■ Set exercise:
Arrange the records as a numbered list, starting at the line that contains "Collapse the Actions panel" and ending at the line that contains "(x=663, y=135)", with blank lines omitted and the pictures left out.

■ Extracted information:
------------------------------

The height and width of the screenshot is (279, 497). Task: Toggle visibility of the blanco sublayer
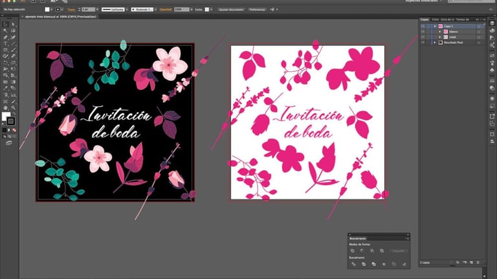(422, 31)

------------------------------

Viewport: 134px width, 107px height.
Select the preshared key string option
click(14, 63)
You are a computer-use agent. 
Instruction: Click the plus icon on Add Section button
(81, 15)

------------------------------

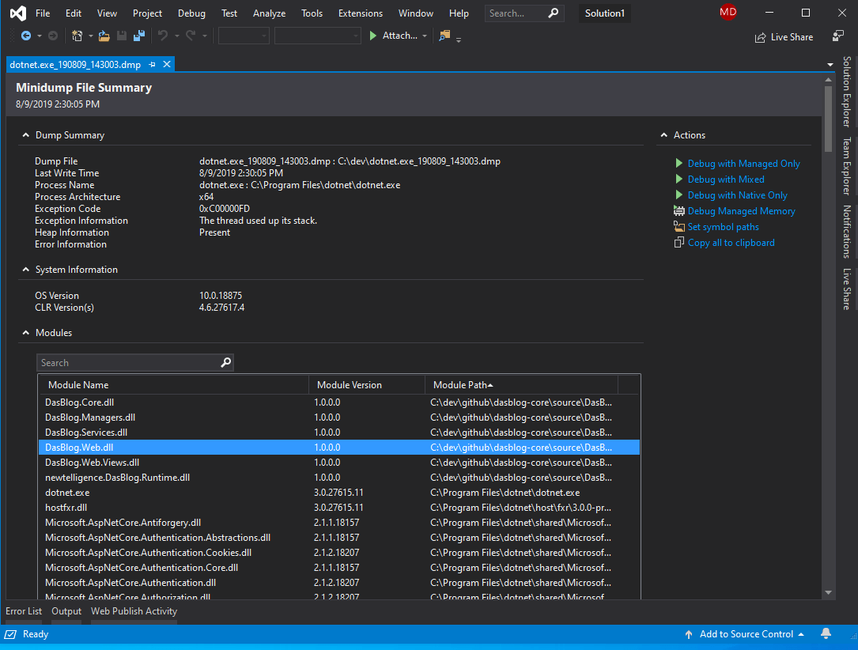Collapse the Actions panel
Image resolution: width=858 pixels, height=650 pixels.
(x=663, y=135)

------------------------------

■ Task answer:
1. Collapse the Actions panel
2. Image resolution: width=858 pixels, height=650 pixels.
3. (x=663, y=135)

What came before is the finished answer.